The GBP/USD pair oscillates in a narrow band around the 1.3500 psychological mark through the first half of the European session on Friday and remains close to the weekly low, touched the previous day. The domestic political drama, along with the Bank of England (BoE) easing expectations, undermines the British Pound (GBP). Moreover, the US Federal Reserve's (Fed) hawkish outlook acts as a tailwind for the USD and caps the currency pair.
The Green Party pulled off a landmark victory and snatched the formerly safe seat of Gorton and Denton away from Labour. The outcome is seen as a major blow to the UK Prime Minister Keir Starmer’s ailing authority and will spark further questions over his leadership of the party. Moreover, the Greens’ first-ever win in a parliamentary by-election underscores the breakdown of Britain’s decades-old two-party politics, fueling uncertainty and undermining the GBP amid the growing acceptance of a BoE interest rate cut in May.
In fact, BoE Governor Andrew Bailey said during his testimony before the Parliament’s Treasury Committee earlier this week that there is scope for interest rate cuts amid expectations that inflation will return to the 2% target. In contrast, traders trimmed their bets for more aggressive policy easing by the US Federal Reserve (Fed) after the January FOMC minutes showed that the central bank is in no hurry to cut interest rates further. Moreover, officials discussed the possibility of raising rates if inflation does not cool.
The Fed's relatively hawkish outlook keeps the USD close to the monthly swing high, touched last week. However, growing concerns about the potential economic fallout from US President Donald Trump's erratic trade policies hold back the USD bulls from placing fresh bets and act as a tailwind for the GBP/USD pair. The market focus now shifts to the US Producer Price Index (PPI). This, along with comments from influential FOMC members, could drive the USD and provide short-term impetus to the GBP/USD pair.
GBP/USD 4-hour chart
Technical Analysis:
The near-term bias is mildly bearish as the GBP/USD pair holds below the 200-period Simple Moving Average (SMA) support breakpoint on the 4-hour chart, near 1.3572, keeping the broader tone heavy despite the recent stabilization above 1.3485. The Relative Strength Index (RSI) around 45 stays below the 50 midline, hinting at prevailing but moderate selling pressure rather than oversold conditions. The Moving Average Convergence Divergence (MACD) line has slipped marginally below its Signal line around the zero level, with a flat histogram that reinforces a weak downside bias within a consolidative environment.

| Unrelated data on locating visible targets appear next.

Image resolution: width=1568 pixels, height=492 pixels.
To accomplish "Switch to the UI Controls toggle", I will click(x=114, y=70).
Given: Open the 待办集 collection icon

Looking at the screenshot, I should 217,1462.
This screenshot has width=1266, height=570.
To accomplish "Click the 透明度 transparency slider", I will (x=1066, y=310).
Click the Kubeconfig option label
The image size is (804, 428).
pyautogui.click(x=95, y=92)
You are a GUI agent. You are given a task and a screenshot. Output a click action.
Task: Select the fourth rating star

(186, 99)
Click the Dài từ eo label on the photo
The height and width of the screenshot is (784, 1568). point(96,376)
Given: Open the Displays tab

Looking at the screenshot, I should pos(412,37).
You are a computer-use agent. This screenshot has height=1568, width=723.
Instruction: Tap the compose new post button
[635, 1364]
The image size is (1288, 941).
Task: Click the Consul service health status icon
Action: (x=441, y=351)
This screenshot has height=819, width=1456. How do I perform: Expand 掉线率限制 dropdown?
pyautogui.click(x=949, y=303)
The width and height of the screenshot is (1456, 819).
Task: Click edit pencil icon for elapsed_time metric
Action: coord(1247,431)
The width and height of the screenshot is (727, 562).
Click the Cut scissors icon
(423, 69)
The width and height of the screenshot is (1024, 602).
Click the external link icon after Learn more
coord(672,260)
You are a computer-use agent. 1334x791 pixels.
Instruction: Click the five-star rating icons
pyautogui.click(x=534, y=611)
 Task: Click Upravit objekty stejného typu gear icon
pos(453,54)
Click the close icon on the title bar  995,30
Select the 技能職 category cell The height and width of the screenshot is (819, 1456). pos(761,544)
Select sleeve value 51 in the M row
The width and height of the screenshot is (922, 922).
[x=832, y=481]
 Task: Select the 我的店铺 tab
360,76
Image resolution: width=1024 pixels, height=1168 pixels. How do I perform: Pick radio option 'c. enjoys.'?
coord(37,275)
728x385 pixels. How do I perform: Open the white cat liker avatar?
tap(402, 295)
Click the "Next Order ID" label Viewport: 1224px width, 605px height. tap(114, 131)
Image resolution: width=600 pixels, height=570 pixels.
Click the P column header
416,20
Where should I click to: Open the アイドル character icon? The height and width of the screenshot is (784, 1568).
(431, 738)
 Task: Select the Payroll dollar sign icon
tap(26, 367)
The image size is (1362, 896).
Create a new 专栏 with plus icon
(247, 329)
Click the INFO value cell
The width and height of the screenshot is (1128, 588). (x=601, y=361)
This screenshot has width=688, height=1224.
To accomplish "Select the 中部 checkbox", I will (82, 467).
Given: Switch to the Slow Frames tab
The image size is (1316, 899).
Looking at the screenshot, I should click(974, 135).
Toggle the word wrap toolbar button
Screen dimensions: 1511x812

Initial support emerges at 1.3485, the latest reaction floor, followed by 1.3475 and then 1.3450 if bears extend control. On the upside, immediate resistance stands at 1.3520, with a break above exposing 1.3550 ahead of the 1.3570/1.3580 area, where the 200-period SMA aligns with prior price congestion to form a stronger resistance zone. A sustained move above 1.3580 would be needed to challenge the current bearish bias, while holding below 1.3520 keeps the risk skewed toward a deeper pullback within the recent range.
(The technical analysis of this story was written with the help of an AI tool.)